Subsampling

Definition

Subsampling is a family of techniques in machine learning, statistics, and signal processing that draw a smaller subset from a larger collection of data, samples, features, or signal values. The term covers several distinct procedures that look superficially similar but solve different problems. In ensemble learning, subsampling refers to fitting each base model on a random fraction of the training rows. In stochastic optimization, it refers to drawing a mini-batch of training examples per gradient step. In convolutional neural networks, it refers to pooling or strided convolutions that reduce spatial resolution. In statistics, the word names a specific resampling method (Politis and Romano, 1994) where subsamples of size m are drawn without replacement from a sample of size n. In signal processing, it is a synonym for downsampling the sample rate of an audio or image signal, with an anti-aliasing filter applied first. In imbalanced learning, it usually means undersampling the majority class.

This article surveys the main meanings, presents the underlying algorithms and formulas where they are short enough, and points to framework support. The unifying intuition is that working with fewer samples reduces compute, often acts as regularization, and changes the bias-variance trade-off.

Meanings of subsampling at a glance

Context	What is subsampled	Typical purpose	Key reference
Stochastic gradient boosting	Training rows per boosting iteration	Faster fitting, regularization	Friedman (2002)
Random forests	Training rows per tree (bootstrap)	Decorrelate trees, bagging	Breiman (2001)

========

Reproduce verbatim the part of the subsampling article between "This article surveys" and "the bias-variance trade-off.", inclusive. The material that follows is separate from the subsampling article above.

========

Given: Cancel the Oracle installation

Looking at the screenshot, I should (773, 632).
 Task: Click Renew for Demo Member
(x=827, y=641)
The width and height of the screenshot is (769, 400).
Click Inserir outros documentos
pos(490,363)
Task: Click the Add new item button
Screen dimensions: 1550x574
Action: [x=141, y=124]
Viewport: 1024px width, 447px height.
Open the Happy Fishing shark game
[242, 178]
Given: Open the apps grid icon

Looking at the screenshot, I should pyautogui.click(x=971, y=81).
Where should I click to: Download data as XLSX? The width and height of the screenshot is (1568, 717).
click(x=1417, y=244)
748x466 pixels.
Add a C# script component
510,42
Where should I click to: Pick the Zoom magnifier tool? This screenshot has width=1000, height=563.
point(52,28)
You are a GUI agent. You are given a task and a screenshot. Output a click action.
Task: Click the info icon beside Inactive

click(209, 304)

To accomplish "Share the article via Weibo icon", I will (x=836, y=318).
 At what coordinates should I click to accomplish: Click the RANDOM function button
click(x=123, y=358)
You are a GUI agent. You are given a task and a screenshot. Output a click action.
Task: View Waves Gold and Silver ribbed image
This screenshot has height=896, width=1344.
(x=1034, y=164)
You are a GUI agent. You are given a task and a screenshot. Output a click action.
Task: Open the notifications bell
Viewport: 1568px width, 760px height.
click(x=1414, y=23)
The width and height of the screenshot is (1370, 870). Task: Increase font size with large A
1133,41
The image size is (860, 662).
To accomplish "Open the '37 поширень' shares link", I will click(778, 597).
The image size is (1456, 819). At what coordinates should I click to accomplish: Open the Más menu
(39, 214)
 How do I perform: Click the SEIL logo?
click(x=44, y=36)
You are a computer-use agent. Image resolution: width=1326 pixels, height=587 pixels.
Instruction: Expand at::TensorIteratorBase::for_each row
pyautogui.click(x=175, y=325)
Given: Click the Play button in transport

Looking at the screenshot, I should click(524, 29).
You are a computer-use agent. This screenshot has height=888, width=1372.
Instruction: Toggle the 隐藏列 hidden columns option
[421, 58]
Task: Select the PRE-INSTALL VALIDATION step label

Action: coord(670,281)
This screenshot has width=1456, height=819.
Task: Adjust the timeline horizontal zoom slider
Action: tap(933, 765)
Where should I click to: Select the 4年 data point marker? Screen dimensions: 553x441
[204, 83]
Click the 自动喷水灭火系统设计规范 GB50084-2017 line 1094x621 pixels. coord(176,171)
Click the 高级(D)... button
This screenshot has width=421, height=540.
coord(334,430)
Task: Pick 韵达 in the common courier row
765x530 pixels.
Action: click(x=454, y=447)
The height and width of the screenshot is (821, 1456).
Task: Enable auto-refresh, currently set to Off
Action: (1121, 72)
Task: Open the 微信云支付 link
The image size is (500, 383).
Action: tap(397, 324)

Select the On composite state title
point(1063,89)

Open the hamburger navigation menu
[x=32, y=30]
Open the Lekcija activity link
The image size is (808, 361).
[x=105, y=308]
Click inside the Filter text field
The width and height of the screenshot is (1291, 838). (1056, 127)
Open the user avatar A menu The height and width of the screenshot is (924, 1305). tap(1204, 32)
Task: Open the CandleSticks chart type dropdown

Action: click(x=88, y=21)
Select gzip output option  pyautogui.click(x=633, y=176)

========

### Written answer
This article surveys the main meanings, presents the underlying algorithms and formulas where they are short enough, and points to framework support. The unifying intuition is that working with fewer samples reduces compute, often acts as regularization, and changes the bias-variance trade-off.